> **WHAT THE EXERCISE ASKS**
Stop after the line with "Task: Open the 网站无障碍 link"; until then, please copy every line of the records word for word from the first.

+++ THE RECORDS

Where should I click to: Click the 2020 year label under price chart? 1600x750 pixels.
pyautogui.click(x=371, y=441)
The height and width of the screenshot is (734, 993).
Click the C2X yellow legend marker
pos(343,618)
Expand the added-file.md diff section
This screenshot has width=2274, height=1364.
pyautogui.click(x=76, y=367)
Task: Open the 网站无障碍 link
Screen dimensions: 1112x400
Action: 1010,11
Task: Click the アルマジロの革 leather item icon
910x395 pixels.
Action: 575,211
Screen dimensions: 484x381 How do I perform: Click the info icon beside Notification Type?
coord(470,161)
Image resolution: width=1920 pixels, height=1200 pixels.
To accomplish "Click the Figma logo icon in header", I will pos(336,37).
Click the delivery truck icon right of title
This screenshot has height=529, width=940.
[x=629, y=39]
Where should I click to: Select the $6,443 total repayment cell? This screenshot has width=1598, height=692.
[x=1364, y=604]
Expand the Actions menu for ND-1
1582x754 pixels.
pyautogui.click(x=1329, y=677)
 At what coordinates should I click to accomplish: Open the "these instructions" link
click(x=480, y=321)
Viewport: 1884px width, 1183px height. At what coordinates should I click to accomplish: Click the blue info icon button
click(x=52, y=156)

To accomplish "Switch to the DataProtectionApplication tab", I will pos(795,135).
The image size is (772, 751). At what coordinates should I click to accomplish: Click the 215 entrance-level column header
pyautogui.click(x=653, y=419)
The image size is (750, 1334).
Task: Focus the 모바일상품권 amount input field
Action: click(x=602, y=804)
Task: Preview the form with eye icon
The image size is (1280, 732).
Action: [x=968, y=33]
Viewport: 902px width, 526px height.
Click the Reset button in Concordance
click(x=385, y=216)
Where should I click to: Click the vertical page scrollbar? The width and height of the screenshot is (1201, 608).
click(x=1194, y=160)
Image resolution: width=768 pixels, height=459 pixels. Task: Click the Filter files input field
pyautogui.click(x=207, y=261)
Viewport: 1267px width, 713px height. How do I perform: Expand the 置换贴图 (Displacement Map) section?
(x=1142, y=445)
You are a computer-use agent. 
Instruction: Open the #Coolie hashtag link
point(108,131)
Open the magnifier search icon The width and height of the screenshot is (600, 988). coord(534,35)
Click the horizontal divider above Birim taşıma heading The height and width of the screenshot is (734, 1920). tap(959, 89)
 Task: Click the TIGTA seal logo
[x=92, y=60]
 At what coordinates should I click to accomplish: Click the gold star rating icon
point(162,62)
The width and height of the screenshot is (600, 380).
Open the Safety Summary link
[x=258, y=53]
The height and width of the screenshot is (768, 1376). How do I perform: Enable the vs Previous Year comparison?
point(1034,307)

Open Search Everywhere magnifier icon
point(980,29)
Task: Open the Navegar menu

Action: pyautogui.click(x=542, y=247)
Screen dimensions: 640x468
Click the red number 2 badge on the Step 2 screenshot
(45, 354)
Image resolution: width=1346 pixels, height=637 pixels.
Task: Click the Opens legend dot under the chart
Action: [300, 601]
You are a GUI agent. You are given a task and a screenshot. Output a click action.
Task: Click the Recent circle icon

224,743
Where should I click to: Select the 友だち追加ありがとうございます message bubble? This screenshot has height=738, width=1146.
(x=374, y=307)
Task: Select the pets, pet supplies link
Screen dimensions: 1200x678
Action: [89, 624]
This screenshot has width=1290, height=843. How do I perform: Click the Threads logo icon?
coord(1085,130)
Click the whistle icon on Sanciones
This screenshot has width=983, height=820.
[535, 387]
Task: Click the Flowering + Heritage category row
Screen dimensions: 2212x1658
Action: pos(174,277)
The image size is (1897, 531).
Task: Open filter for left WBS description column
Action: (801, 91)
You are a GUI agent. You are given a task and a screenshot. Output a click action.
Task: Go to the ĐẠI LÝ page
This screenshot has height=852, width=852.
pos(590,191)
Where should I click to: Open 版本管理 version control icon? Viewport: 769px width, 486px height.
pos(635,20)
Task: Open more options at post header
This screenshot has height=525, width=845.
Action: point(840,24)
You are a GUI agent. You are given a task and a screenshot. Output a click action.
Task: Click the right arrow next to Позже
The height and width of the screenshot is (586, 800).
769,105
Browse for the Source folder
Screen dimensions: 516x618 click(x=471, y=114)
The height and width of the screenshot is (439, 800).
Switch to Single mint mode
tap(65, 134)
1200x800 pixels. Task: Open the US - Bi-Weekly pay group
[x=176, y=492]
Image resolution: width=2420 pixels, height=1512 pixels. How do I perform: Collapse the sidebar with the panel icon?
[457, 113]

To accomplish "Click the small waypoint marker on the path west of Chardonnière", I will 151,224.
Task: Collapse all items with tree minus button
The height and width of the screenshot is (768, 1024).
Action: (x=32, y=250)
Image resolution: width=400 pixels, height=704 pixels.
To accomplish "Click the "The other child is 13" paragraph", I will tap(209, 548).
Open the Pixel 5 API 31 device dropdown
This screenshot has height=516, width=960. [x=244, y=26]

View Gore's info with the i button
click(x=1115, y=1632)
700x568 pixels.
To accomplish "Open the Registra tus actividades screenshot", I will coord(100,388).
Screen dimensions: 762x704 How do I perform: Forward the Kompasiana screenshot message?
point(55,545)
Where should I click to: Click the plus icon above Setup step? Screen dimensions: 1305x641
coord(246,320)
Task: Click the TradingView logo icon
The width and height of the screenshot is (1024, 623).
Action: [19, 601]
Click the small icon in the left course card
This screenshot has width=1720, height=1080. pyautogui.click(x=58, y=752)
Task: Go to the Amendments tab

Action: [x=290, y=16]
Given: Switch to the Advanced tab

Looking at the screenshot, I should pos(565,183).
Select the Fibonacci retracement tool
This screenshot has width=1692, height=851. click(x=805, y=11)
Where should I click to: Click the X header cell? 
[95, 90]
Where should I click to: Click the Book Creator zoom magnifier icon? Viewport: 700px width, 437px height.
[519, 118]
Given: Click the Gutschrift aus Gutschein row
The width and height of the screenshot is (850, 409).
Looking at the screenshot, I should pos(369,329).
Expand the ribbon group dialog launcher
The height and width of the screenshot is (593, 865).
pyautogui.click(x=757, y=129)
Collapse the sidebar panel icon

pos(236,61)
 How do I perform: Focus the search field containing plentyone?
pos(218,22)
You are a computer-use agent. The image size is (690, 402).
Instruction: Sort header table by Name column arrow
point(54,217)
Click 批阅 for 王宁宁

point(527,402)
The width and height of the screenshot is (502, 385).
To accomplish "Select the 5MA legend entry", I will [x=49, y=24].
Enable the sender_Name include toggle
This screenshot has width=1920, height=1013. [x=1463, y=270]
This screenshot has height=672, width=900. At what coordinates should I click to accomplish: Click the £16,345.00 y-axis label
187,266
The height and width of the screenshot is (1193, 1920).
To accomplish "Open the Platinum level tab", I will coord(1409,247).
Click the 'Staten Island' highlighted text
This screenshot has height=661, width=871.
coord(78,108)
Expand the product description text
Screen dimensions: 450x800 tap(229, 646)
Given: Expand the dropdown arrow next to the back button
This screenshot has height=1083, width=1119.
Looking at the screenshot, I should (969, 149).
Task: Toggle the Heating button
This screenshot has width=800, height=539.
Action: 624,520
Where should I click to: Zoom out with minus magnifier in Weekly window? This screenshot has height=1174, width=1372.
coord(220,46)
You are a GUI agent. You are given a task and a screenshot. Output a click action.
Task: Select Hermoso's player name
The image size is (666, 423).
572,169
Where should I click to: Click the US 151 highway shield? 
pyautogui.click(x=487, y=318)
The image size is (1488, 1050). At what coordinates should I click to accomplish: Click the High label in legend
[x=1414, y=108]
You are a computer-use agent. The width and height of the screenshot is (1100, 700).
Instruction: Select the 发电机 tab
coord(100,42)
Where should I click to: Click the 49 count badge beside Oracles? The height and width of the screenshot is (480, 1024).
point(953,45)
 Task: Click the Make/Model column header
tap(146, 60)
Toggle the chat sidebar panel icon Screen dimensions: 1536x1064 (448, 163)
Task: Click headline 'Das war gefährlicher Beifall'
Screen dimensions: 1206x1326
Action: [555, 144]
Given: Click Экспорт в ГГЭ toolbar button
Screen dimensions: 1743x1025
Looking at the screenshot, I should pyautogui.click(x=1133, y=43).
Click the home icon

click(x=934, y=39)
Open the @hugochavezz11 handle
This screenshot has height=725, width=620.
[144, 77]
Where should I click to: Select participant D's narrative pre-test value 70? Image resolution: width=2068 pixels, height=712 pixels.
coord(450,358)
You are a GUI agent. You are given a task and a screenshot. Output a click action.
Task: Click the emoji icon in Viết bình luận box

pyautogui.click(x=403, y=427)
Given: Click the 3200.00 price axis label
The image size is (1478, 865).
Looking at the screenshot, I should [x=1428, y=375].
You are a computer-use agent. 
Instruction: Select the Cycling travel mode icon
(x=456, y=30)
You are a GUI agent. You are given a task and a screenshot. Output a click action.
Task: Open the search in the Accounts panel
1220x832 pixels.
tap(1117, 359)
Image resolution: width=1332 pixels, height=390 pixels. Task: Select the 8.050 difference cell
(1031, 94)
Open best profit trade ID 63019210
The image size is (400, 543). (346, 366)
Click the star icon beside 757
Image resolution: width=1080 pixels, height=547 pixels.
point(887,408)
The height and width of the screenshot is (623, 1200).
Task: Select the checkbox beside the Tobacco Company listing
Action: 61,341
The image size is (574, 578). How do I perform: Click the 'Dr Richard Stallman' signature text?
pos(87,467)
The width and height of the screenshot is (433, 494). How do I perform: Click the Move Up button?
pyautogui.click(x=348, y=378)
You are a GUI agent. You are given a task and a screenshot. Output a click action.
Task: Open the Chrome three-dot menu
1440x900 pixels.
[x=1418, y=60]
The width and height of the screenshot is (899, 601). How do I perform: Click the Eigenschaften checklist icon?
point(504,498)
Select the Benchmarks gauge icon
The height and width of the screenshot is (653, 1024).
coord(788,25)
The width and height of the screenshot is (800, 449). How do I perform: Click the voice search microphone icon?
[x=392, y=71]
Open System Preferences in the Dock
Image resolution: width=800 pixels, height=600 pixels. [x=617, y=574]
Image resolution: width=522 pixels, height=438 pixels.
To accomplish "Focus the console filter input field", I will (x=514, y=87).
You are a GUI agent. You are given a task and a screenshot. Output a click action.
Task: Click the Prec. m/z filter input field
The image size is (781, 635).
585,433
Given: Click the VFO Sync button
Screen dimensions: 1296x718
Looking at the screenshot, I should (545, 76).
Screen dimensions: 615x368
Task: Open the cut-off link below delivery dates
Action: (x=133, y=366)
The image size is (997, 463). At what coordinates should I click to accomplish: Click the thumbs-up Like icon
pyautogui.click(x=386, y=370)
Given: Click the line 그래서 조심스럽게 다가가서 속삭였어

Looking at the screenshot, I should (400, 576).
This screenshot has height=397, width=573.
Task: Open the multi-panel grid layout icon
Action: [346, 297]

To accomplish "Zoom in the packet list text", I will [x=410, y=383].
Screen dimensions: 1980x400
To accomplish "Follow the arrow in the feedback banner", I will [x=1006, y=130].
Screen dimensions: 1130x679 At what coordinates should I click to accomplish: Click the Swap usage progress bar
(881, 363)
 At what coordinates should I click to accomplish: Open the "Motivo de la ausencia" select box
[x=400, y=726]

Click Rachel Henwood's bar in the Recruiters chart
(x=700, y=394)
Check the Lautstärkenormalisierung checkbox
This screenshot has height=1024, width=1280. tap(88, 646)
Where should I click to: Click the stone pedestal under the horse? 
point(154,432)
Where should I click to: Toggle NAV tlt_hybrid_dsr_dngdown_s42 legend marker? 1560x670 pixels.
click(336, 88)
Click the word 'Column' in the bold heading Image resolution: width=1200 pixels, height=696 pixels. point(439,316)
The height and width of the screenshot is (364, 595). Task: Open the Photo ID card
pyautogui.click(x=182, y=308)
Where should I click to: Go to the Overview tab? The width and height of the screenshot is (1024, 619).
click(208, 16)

++++++

> **OUTPUT OF THE TASK**
Where should I click to: Click the 2020 year label under price chart? 1600x750 pixels.
pyautogui.click(x=371, y=441)
The height and width of the screenshot is (734, 993).
Click the C2X yellow legend marker
pos(343,618)
Expand the added-file.md diff section
This screenshot has width=2274, height=1364.
pyautogui.click(x=76, y=367)
Task: Open the 网站无障碍 link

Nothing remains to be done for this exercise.